PASSAGE SHOWN:
*** Begin section ***

At A Glance – Ocean Facts

  • 71% of the earth’s surface is covered by the ocean
  • The ocean is responsible for the water cycle, which affects our weather
  • The ocean absorbs 30% of the carbon dioxide added to the atmosphere by human activity
  • The real map of Ireland has a seabed territory ten times the size of its land area
  • The ocean is the support system of our planet.
  • Over half of the oxygen we breathe was produced in the ocean
  • The global market for seaweed is valued at approximately €5.4 billion
  • · Coral reefs are among the oldest ecosystems in the world — at 230 million years
  • 1.9 million people live within 5km of the coast in Ireland
  • Ocean waters hold nearly 20 million tons of gold. If we could mine all of the gold from the ocean, we would have enough to give every person on earth 9lbs of the precious metal!

*** End section ***

CHECK YOUR UNDERSTANDING:
**A)** Rewrite the portion of the ocean facts list that begins with the words containing "At A Glance" and ends with "of our planet.", replacing "water cycle" with "hydrological cycle".
**B)** According to the ocean facts list, what percentage of the carbon dioxide that human activity adds to the atmosphere does the ocean absorb?
**C)** Add more entries to the ocean facts list after its last one.

RECORDED INFORMATION:
*** Begin section ***

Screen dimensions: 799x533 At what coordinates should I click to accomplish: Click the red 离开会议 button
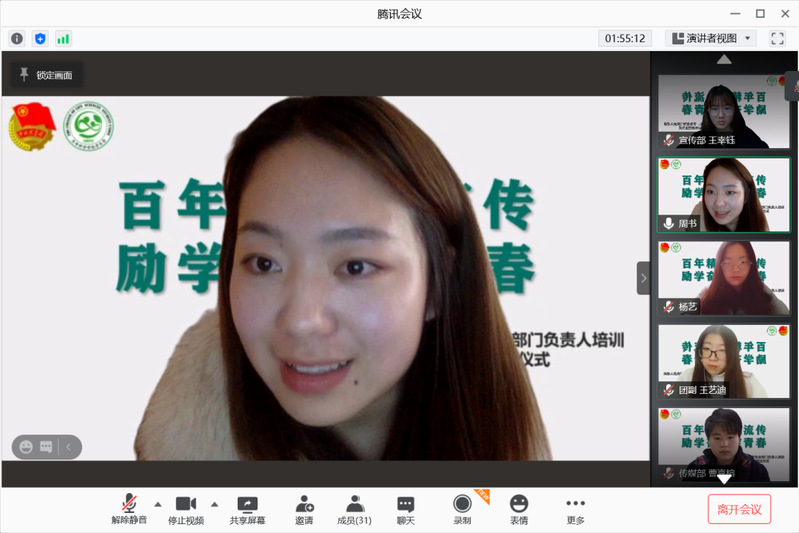coord(739,509)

*** End section ***

ANSWERS TO THE TASKS:
**A)**
At A Glance – Ocean Facts

  • 71% of the earth’s surface is covered by the ocean
  • The ocean is responsible for the hydrological cycle, which affects our weather
  • The ocean absorbs 30% of the carbon dioxide added to the atmosphere by human activity
  • The real map of Ireland has a seabed territory ten times the size of its land area
  • The ocean is the support system of our planet.

**B)** 30%

**C)**
  • Aquaculture is the fastest growing food sector in the world – Ireland is ranked 7th largest aquaculture producer in the EU
  • The Atlantic Ocean is the second largest ocean in the world, covering 20% of the earth’s surface. Out of all the oceans, the Atlantic Ocean is the saltiest
  • The Pacific Ocean is the largest ocean in the world. It’s bigger than all the continents put together
  • Ireland is surrounded by some of the most productive fishing grounds in Europe, with Irish commercial fish landings worth around €200 million annually
  • 97% of the earth’s water is in the ocean
  • The ocean provides the greatest amount of the world’s protein consumed by humans
  • Plastic affects 700 species in the oceans from plankton to whales.
  • Only 10% of the oceans have been explored.
  • 8 million tonnes of plastic enter the ocean each year, equal to dumping a garbage truck of plastic into the ocean every minute.
  • 12 humans have walked on the moon but only 3 humans have been to the deepest part of the ocean.